Prompt:
Print the lines below word for word, beginning with the first and ending with the line that holds "Task: Enable Forgalom", and skip every picture.

Record excerpts:
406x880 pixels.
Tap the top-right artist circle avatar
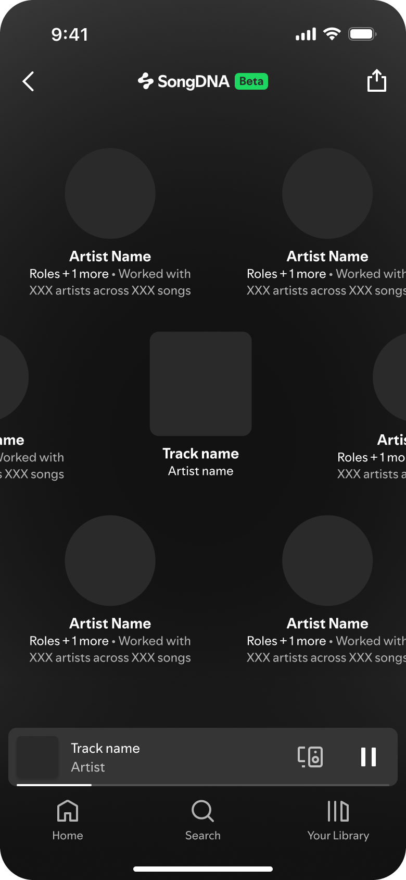pos(327,193)
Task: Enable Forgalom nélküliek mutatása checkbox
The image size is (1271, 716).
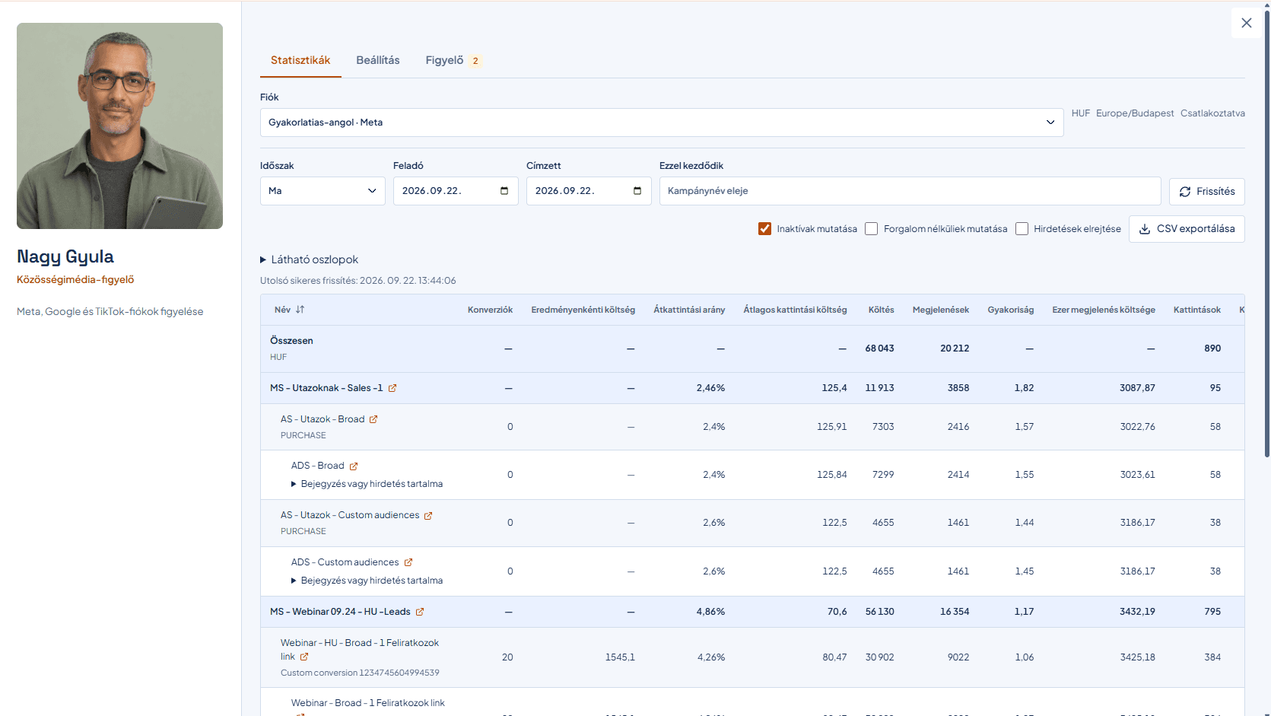Action: point(872,229)
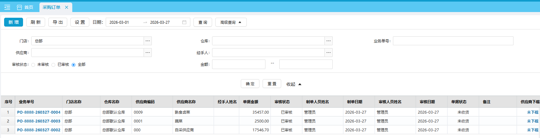Click the 业务单号 input field
The image size is (540, 138).
(x=453, y=41)
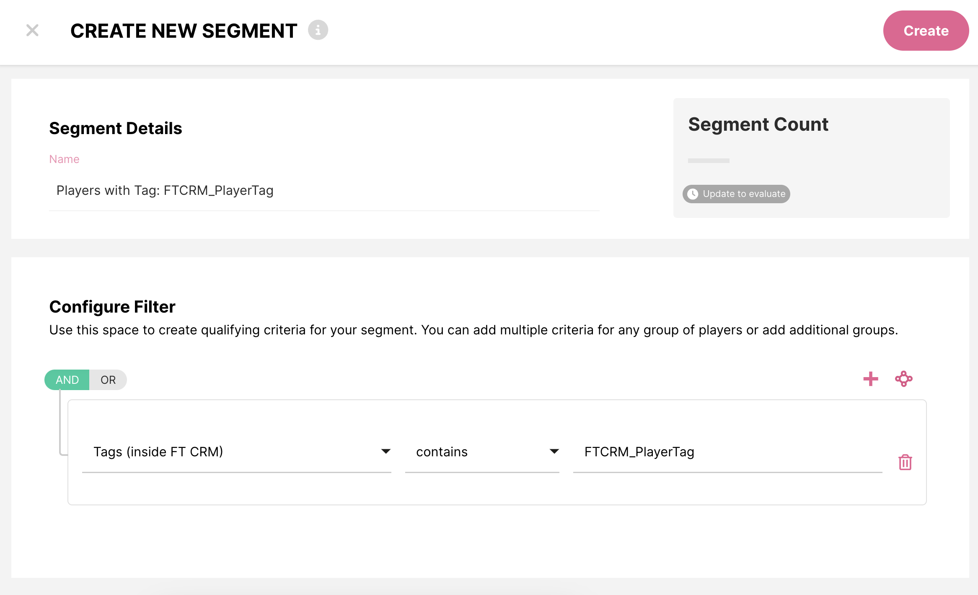
Task: Add a new filter group icon
Action: pos(904,379)
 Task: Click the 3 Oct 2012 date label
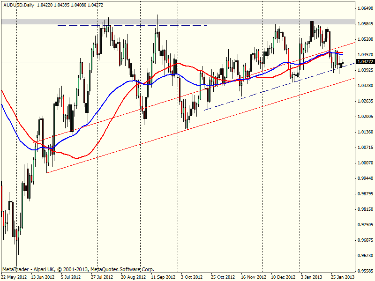pos(191,277)
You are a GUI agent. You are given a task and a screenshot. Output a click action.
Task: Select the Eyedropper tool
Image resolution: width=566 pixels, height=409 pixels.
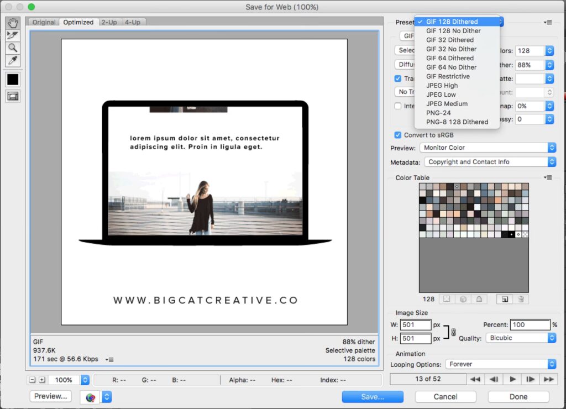13,61
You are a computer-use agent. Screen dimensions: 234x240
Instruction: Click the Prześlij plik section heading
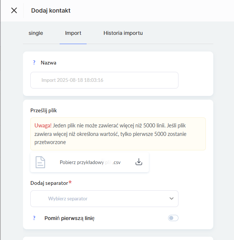[44, 110]
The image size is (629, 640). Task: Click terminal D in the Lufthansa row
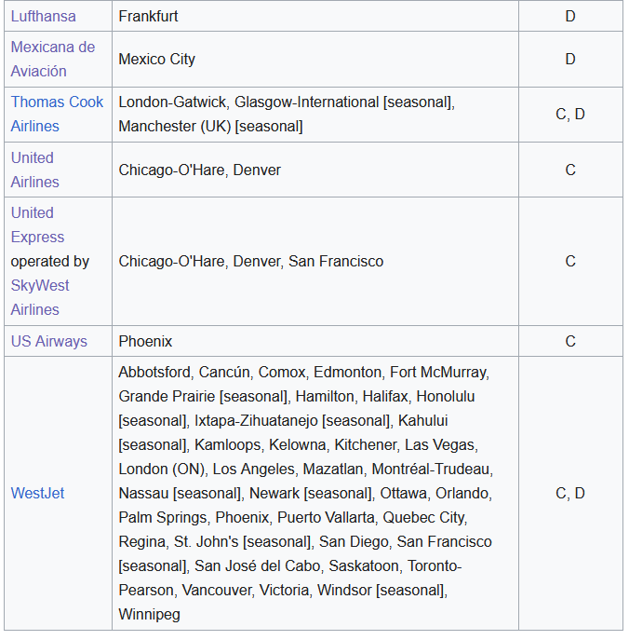click(x=570, y=17)
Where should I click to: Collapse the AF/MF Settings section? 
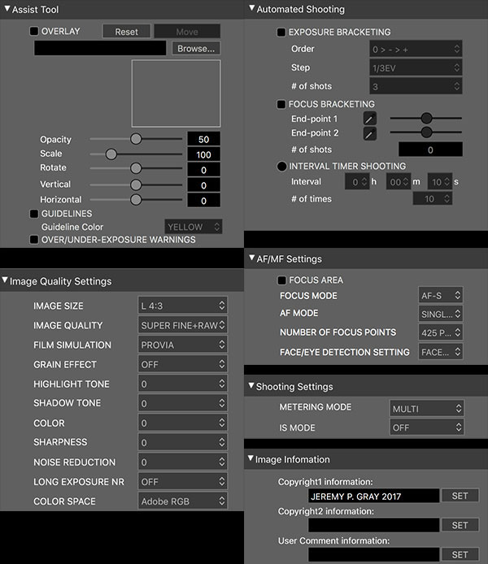[x=251, y=259]
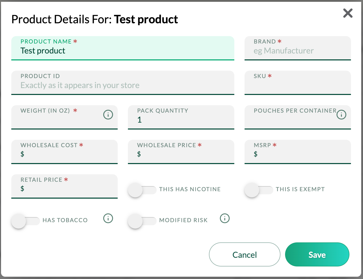The height and width of the screenshot is (279, 363).
Task: Enable the This Has Nicotine toggle
Action: click(142, 190)
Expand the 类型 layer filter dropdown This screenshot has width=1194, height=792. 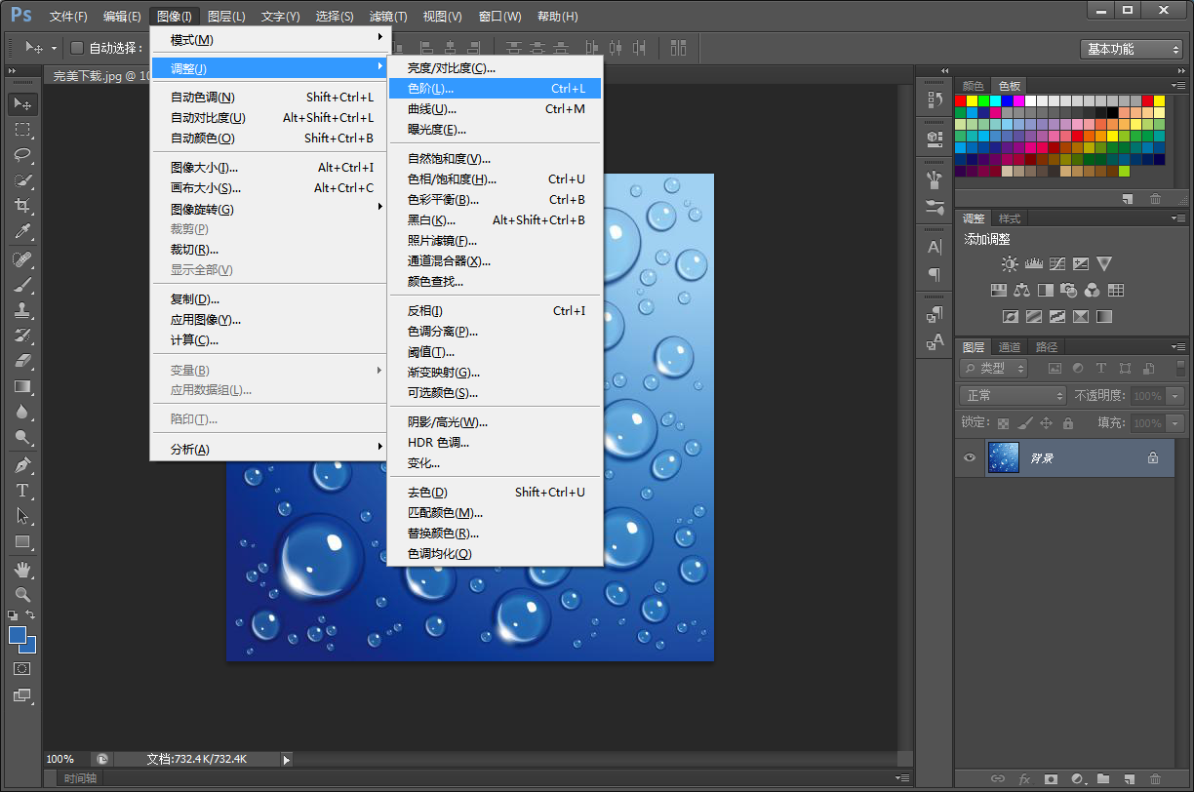click(x=993, y=368)
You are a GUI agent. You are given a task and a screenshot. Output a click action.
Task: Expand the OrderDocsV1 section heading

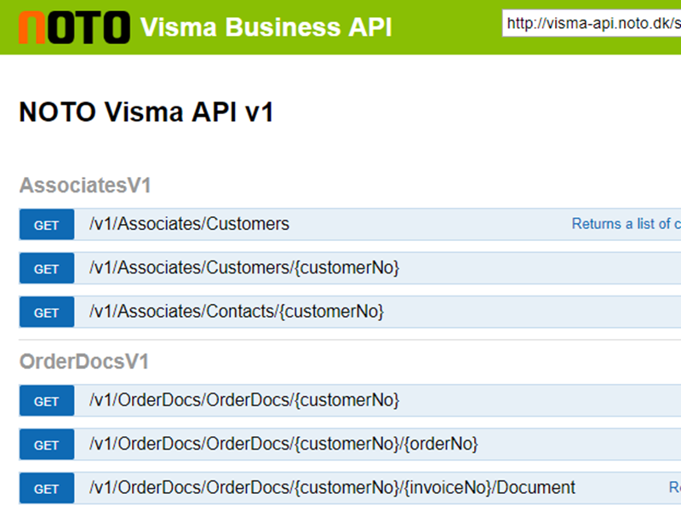click(x=84, y=362)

Exercise result:
406x880 pixels.
Tap the top-right artist circle avatar
pos(327,193)
Task: Enable Forgalom nélküliek mutatása checkbox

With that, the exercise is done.